# [Consigne donnée a]
D'après l'extrait sur la lettre au directeur des Rencontres d'Arles, quand la version papier sera-t-elle disponible en kiosque ?

___ Extrait du document

Ce matin est parue dans Libération une lettre au directeur des Rencontres d’Arles l’interpellant sur le manque de femmes exposées. J’en suis l’initiatrice et c’est aidée par d’autres photographes que cette tribune a reçu un grand nombre de signatures. La voici ici. La version papier sera disponible en kiosque mardi 4 septembre 2018.
Je voudrais répondre à des remarques attendues et anticipées formulées par quelques acteurs du monde de la photo francais.
« Pourquoi faire une lettre publique et ne pas en parler directement au directeur des Rencontres d’Arles ? »
A sa nomination, j’ai écrit publiquement une lettre au nouveau directeur par le biais de mon blog Atlantes et Cariatides en l’informant de la situation des Rencontres d’Arles sur ce sujet et en espérant qu’il ferait mieux qu’à son précédent poste et que son prédécesseur, François Hébel.

______
___ Matériel fourni

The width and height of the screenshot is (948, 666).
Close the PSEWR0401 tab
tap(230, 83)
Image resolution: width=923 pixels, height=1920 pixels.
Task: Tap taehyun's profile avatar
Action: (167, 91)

______

# [Consigne donnée b]
Reproduisez à l'identique, ligne par ligne, l'ensemble des enregistrements ci-dessus.

# [Résultat final a]
Le mardi 4 septembre 2018.

# [Résultat final b]
The width and height of the screenshot is (948, 666).
Close the PSEWR0401 tab
tap(230, 83)
Image resolution: width=923 pixels, height=1920 pixels.
Task: Tap taehyun's profile avatar
Action: (167, 91)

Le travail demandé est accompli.